[Task material]

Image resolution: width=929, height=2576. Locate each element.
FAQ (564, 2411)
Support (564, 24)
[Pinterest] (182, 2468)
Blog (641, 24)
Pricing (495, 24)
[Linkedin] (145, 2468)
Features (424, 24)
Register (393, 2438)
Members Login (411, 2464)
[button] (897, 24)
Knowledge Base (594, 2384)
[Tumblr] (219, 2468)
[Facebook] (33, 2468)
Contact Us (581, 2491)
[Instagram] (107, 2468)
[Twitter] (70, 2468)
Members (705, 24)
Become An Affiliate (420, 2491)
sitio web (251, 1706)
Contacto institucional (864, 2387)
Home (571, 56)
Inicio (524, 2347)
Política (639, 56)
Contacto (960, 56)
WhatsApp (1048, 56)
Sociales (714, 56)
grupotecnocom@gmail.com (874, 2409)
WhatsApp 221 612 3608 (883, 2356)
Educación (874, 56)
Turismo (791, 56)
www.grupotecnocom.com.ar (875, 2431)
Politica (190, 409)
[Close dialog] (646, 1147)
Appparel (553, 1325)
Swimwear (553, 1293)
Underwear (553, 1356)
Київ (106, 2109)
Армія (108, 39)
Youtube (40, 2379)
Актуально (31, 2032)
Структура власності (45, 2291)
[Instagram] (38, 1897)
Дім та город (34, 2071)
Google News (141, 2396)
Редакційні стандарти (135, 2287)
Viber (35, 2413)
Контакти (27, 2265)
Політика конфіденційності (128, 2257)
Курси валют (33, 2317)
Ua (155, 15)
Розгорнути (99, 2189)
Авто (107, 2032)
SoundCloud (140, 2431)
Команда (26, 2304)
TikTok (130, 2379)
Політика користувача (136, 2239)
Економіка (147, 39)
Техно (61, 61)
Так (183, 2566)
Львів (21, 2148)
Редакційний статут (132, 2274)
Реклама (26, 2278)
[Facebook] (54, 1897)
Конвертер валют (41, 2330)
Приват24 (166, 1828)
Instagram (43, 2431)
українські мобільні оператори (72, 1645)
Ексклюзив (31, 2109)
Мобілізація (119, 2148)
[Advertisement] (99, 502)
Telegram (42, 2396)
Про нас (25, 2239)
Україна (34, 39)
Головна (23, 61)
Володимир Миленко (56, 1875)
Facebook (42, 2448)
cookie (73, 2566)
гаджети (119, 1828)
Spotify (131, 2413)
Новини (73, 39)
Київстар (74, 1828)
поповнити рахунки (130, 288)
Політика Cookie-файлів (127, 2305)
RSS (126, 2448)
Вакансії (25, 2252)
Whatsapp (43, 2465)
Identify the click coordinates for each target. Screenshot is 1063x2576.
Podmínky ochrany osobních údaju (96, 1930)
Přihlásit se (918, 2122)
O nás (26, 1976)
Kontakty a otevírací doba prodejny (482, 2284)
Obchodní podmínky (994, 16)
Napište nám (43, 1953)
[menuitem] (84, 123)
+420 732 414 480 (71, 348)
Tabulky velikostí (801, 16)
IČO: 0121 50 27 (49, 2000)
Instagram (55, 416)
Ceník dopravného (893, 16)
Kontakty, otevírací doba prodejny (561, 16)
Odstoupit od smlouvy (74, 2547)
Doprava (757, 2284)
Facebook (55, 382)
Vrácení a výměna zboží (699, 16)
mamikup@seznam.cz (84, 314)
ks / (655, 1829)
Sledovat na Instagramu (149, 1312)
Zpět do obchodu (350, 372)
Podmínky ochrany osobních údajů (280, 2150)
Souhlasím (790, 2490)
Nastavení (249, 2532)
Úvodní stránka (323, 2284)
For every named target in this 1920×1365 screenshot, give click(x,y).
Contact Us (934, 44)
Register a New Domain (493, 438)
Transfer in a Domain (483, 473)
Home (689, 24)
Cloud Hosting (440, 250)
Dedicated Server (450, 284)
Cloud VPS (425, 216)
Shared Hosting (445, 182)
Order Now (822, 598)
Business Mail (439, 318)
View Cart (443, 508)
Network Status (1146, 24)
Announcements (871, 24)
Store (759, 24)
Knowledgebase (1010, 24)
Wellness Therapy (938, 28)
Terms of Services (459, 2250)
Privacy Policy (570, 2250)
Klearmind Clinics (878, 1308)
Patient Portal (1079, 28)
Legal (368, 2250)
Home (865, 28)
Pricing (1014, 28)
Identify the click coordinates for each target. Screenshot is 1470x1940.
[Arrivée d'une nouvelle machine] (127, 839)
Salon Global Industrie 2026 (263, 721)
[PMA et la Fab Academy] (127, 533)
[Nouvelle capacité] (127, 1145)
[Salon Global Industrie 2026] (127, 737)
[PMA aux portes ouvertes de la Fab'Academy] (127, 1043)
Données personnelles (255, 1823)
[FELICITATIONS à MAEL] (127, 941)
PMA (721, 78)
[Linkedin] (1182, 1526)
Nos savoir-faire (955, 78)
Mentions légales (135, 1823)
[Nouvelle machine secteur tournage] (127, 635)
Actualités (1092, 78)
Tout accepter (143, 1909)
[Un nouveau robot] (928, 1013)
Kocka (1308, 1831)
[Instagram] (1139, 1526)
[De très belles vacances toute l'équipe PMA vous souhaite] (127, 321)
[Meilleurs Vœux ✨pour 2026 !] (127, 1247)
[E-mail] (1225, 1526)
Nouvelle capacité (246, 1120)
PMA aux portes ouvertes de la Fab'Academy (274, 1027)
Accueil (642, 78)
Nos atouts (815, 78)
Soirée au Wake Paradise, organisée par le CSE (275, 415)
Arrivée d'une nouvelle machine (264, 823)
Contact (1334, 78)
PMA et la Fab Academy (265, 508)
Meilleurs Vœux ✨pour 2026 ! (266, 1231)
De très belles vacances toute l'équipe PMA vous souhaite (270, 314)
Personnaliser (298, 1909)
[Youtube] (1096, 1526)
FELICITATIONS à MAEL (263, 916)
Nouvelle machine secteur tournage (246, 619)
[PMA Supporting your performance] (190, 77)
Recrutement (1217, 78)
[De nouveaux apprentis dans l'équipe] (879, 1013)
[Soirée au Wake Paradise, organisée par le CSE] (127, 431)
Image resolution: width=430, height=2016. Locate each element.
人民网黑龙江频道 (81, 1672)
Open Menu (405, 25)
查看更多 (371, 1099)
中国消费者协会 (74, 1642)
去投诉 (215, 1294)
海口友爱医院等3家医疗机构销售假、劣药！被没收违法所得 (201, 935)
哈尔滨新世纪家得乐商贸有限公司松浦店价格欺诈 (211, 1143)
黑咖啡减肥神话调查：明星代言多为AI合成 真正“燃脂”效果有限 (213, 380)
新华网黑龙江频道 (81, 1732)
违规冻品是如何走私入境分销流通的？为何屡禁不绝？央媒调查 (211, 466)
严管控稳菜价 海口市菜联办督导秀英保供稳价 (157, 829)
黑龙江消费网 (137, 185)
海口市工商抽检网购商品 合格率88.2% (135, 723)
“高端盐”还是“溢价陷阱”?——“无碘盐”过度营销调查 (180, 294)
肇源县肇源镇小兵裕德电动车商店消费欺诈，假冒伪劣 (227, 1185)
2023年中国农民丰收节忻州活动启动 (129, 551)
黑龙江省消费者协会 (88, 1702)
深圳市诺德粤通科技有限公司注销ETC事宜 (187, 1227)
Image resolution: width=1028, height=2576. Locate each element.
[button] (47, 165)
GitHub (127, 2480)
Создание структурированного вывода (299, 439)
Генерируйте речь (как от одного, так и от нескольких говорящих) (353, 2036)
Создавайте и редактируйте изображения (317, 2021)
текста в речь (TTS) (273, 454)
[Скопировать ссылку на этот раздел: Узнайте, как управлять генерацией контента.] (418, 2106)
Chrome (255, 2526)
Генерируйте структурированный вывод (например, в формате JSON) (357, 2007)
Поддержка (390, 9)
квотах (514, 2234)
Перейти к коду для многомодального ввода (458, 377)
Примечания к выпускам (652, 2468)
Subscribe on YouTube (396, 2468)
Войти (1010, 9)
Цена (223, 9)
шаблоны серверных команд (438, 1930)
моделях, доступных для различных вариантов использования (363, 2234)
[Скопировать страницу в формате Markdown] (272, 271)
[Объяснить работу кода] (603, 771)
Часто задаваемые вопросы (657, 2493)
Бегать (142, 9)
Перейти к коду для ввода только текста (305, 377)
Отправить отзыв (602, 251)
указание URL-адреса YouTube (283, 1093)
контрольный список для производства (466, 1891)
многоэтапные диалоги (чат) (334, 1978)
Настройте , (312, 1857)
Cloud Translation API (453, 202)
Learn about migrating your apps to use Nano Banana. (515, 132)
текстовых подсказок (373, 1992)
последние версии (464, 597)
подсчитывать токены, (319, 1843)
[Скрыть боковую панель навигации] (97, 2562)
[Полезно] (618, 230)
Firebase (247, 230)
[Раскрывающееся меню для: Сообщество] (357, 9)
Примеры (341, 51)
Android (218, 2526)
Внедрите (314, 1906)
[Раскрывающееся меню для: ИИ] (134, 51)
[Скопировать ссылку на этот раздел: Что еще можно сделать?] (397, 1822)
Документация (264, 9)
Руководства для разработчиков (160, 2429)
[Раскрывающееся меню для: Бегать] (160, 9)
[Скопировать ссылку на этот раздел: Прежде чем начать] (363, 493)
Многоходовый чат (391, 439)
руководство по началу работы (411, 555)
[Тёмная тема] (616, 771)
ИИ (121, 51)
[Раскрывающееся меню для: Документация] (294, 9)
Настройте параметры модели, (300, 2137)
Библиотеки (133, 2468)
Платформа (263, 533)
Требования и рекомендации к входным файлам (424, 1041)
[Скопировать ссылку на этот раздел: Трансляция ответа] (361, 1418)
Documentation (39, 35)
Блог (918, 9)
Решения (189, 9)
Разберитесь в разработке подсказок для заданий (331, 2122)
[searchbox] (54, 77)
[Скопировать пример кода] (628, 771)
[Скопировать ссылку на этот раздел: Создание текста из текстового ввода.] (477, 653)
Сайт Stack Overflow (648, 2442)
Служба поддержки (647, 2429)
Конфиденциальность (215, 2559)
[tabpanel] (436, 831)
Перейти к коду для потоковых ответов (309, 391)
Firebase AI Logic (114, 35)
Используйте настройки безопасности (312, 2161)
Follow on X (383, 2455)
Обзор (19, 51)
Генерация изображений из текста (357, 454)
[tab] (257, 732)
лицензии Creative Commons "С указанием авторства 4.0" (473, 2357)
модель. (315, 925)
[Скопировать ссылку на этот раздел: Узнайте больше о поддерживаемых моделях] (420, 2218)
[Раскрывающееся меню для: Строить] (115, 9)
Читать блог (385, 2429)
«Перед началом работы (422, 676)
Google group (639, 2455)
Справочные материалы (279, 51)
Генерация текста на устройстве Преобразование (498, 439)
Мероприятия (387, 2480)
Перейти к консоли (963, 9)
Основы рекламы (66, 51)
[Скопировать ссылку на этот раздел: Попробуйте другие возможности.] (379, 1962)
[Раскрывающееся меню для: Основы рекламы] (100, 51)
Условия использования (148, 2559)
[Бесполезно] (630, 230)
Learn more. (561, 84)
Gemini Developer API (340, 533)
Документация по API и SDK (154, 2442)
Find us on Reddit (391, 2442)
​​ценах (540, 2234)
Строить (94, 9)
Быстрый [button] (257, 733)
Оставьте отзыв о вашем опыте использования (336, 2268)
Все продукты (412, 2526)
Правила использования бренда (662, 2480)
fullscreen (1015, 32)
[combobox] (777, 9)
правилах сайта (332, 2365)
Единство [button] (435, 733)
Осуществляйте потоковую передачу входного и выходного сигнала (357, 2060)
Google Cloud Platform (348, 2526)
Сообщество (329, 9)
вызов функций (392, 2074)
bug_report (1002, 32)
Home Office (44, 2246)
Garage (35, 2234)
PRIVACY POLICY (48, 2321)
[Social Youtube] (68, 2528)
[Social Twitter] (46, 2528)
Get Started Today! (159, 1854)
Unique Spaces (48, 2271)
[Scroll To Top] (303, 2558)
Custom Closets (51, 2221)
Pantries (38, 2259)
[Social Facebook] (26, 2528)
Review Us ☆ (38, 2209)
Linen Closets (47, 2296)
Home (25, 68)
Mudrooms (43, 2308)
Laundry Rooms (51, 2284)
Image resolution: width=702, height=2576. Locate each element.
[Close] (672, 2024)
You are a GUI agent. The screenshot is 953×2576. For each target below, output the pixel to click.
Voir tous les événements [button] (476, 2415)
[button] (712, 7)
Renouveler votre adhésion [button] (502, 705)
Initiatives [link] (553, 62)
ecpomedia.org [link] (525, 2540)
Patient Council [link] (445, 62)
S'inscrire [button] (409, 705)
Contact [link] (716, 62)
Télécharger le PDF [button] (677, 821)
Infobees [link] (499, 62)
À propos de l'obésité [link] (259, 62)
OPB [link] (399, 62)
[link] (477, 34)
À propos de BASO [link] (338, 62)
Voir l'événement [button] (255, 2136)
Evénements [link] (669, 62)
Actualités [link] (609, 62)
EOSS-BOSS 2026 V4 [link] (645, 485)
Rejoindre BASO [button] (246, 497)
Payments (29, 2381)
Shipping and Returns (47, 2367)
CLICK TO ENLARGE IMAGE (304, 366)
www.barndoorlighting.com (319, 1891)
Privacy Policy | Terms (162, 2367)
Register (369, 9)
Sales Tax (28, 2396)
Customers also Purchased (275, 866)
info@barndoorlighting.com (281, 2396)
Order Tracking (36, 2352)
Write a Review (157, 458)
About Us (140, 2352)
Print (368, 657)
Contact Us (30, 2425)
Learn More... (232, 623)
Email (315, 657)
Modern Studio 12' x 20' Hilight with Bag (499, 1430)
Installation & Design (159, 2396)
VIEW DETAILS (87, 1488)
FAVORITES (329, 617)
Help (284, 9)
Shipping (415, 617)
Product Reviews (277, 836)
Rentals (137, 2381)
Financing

[/Task material]

Work task:
Print, without alteration, only the lines above between the one holding "Screenshot is 1470x1940." and the one holding "[Nouvelle machine secteur", inclusive.

Output:
Identify the click coordinates for each target. Screenshot is 1470x1940.
[Arrivée d'une nouvelle machine] (127, 839)
Salon Global Industrie 2026 (263, 721)
[PMA et la Fab Academy] (127, 533)
[Nouvelle capacité] (127, 1145)
[Salon Global Industrie 2026] (127, 737)
[PMA aux portes ouvertes de la Fab'Academy] (127, 1043)
Données personnelles (255, 1823)
[FELICITATIONS à MAEL] (127, 941)
PMA (721, 78)
[Linkedin] (1182, 1526)
Nos savoir-faire (955, 78)
Mentions légales (135, 1823)
[Nouvelle machine secteur tournage] (127, 635)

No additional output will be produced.